С каждым часом нарастает напряжение. Специалисты, волнуясь, ходят по платформе, перегибаются через перила, будто хотят увидеть, что там творится на трех-километровой глубине. Очень трудно поймать Толю. Он мелькает то в одном, то в другом месте, обменивается с мастерами, оператором отрывочными фразами. Потом подходит ко мне, спрашивает, захватил ли бутылку для нефти.Наступила ночь, вспыхнули яркие прожектора на конструкциях буровой, и она, если смотреть отстраненно, похожа на космический корабль, сверкающий огнями.

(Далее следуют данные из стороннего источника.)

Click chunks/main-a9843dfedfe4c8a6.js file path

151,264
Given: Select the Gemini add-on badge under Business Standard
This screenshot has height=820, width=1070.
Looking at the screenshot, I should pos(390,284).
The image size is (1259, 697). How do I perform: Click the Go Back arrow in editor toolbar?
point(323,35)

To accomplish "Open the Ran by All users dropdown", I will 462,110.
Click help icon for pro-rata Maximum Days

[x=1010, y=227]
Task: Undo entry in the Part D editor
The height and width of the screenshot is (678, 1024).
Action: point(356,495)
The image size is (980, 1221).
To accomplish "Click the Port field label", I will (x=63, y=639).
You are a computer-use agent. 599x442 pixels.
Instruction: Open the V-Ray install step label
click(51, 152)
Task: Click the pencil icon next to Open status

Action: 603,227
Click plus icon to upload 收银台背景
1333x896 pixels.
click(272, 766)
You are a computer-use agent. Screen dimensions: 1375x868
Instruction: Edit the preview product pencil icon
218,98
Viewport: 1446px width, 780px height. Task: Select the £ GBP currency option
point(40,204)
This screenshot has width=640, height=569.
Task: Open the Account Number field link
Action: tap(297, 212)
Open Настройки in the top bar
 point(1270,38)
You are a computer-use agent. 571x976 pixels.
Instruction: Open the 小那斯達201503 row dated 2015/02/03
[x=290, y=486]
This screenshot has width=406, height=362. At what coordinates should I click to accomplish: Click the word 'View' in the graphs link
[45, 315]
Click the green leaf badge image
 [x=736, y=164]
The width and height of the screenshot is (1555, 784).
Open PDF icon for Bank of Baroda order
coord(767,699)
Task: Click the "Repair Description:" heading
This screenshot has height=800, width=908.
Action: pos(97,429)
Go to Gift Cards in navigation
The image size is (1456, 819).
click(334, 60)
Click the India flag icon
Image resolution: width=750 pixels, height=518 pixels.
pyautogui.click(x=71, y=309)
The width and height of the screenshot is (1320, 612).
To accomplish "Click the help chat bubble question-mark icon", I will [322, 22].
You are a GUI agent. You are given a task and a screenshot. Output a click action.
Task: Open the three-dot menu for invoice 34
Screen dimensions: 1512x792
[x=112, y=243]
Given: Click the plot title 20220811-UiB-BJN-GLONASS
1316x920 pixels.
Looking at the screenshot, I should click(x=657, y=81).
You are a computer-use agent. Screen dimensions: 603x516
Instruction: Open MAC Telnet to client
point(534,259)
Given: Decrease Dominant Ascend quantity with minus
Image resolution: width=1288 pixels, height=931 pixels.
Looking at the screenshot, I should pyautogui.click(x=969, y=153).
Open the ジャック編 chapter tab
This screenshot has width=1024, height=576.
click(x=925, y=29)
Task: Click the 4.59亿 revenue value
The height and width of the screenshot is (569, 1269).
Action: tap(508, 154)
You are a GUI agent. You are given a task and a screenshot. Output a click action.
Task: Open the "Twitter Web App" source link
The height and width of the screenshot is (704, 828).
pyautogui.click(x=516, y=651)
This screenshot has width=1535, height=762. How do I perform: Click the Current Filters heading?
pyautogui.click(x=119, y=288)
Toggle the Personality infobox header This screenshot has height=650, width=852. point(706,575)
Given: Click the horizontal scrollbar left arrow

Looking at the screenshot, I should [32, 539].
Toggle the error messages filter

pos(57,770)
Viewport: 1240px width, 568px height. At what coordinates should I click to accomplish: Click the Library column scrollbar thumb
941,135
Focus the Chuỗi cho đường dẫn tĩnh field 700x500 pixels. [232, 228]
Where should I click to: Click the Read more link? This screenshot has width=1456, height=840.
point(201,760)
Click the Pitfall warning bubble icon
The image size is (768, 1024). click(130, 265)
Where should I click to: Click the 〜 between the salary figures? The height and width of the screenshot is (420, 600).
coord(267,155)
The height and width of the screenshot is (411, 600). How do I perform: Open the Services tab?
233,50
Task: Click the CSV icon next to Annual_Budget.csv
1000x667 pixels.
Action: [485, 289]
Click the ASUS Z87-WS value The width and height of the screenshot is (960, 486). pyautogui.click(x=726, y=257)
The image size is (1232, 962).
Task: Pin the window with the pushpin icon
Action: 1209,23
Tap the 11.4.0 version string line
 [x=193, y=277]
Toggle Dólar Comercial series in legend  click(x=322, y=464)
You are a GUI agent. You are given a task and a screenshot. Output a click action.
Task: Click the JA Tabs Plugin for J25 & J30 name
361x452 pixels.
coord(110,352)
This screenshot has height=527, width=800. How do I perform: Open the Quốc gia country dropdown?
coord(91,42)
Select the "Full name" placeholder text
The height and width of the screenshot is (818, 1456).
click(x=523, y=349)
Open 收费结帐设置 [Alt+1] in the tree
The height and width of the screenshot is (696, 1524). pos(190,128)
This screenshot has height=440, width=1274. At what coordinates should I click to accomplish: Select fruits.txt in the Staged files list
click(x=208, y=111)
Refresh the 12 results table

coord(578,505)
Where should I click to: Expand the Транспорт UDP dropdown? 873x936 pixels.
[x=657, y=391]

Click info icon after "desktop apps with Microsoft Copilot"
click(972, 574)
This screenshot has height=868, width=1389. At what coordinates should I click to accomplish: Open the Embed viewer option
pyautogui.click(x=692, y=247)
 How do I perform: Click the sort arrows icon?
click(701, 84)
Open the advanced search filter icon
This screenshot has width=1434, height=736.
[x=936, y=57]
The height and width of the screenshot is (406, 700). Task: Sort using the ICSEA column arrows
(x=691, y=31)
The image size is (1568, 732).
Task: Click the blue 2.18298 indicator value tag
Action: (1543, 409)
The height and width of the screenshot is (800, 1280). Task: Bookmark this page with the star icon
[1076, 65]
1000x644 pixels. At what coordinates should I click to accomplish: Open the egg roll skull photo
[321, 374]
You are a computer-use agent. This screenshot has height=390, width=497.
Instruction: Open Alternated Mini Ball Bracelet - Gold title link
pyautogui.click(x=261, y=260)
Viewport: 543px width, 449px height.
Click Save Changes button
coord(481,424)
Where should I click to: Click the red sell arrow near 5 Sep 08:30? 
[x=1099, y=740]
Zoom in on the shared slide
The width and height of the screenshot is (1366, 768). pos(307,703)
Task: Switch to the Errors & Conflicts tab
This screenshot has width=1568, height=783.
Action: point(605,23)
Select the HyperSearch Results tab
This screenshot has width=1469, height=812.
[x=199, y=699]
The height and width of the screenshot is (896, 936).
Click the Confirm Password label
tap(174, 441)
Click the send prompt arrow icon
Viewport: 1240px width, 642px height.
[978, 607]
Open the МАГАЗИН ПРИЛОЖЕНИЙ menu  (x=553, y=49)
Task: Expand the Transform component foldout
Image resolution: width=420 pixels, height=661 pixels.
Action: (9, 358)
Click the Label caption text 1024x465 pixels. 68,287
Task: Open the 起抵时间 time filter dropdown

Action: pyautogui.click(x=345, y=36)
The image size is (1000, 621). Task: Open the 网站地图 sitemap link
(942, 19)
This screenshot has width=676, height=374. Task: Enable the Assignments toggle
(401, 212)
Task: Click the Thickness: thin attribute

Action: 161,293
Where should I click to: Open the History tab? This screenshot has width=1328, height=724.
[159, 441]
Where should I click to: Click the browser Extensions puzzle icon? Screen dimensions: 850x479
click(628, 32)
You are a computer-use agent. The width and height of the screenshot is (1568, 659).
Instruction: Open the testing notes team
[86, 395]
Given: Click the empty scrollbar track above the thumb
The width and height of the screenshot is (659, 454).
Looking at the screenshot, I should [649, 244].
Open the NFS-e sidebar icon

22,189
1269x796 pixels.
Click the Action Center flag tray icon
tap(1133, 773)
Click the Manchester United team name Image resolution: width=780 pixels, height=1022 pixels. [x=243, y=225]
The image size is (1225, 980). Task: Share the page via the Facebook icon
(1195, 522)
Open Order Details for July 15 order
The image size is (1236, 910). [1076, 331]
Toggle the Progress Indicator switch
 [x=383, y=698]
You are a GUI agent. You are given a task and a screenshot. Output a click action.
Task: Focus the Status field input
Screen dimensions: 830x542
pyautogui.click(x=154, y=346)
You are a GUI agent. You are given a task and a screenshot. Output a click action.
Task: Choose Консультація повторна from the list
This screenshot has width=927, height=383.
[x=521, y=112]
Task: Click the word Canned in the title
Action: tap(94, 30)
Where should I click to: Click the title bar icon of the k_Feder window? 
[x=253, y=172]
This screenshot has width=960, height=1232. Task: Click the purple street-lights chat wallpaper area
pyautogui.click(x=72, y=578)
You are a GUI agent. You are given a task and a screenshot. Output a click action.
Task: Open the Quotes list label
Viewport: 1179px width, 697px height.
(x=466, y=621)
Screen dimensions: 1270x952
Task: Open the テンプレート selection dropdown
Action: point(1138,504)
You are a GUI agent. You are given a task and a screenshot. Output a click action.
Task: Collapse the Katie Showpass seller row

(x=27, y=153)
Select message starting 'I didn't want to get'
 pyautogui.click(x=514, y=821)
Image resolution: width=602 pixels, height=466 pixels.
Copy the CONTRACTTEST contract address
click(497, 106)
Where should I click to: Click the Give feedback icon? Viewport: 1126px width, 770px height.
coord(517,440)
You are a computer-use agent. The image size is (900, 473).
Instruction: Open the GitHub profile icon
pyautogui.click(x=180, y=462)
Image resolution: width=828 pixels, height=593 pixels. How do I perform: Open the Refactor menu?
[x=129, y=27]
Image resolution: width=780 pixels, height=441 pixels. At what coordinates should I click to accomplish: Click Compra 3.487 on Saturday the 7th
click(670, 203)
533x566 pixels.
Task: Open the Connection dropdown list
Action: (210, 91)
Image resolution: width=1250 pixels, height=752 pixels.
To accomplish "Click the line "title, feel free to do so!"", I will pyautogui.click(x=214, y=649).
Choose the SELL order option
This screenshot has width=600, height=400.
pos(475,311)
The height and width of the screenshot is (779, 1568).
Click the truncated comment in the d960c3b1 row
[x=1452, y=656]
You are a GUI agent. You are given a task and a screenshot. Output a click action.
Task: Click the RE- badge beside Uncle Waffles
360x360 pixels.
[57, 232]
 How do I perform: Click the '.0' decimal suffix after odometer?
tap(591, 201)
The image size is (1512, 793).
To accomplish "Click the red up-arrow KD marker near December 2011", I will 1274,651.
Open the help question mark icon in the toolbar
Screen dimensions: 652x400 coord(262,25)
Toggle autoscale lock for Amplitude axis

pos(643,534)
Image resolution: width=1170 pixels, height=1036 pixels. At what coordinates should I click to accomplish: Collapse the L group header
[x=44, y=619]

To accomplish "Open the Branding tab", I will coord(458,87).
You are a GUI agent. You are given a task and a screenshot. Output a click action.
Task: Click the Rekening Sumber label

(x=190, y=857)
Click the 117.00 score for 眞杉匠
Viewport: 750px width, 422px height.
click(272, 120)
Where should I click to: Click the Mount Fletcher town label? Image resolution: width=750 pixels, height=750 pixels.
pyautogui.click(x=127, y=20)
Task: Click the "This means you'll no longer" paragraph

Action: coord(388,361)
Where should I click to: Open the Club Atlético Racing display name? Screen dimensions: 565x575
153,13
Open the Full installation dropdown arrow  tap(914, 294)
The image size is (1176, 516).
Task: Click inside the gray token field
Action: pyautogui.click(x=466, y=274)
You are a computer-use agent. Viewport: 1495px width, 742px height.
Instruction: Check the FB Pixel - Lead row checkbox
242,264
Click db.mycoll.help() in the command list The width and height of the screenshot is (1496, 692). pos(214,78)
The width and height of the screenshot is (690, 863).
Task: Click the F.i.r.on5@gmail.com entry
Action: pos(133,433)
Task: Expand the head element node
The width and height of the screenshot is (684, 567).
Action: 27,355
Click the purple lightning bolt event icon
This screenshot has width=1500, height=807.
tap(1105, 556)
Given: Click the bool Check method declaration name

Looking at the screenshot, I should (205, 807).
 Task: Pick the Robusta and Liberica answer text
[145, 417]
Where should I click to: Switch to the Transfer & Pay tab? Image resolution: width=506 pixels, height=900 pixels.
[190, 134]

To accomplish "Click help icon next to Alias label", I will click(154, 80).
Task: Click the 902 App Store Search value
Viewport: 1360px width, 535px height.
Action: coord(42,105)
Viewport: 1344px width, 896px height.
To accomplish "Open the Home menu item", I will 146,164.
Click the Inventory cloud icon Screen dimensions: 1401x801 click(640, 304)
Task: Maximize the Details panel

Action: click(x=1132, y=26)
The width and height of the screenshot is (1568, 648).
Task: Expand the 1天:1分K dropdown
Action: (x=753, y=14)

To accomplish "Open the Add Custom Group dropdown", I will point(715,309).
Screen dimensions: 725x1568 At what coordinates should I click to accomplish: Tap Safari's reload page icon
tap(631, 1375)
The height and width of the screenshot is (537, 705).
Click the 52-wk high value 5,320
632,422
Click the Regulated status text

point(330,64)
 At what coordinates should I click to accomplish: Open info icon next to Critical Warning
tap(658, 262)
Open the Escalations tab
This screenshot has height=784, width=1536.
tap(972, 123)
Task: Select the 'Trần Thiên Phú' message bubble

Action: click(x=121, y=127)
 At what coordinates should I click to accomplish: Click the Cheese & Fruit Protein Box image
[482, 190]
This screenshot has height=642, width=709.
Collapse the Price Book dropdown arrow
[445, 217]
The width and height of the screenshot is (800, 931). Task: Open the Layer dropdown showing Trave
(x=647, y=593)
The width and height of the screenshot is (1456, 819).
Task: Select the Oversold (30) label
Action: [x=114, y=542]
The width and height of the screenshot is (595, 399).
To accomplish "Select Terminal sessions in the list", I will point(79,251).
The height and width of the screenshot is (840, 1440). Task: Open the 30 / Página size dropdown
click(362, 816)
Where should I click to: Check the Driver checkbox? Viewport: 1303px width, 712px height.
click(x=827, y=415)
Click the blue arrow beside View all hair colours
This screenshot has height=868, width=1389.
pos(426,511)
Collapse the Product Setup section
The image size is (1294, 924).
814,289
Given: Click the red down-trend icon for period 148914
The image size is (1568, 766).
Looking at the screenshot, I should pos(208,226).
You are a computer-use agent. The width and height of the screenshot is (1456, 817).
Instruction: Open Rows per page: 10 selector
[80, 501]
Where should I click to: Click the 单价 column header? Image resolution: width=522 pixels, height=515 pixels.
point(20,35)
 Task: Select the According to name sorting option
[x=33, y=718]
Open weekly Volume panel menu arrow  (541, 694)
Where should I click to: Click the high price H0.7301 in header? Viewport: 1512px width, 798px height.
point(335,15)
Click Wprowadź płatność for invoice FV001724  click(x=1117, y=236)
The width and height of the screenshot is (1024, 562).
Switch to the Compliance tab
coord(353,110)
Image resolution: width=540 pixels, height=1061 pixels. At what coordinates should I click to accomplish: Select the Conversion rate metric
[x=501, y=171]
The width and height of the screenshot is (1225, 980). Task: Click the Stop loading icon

Сижу в своем отсеке, вернее, в отсеке Толи и делаю записки в блокноте. Вдруг он рывком открывает дверь и только два слова — но какие это два слова!

— “Есть нефть!”

Выбегаю из отсека, но ничего не вижу. Думал, как в давнем фильме: бьет фонтан в небо и падает маслянистым дождем на землю. Тут все предусмотрено. Нельзя загрязнять море. Да, фонтан был, но его забрали в трубу. И нефть уже бежит по нефтепроводу в трюм специального корабля, который Толя пригнал с Сахалина.Улеглись волнения и тревоги, потому что, как там ни изучали специалисты недра, какие карты ни составляли сейсморазведчики, всегда оставалось беспокойство: а вдруг не угадали и задуманное не получится? Но получилось! И это самая большая награда для любого нефтяника.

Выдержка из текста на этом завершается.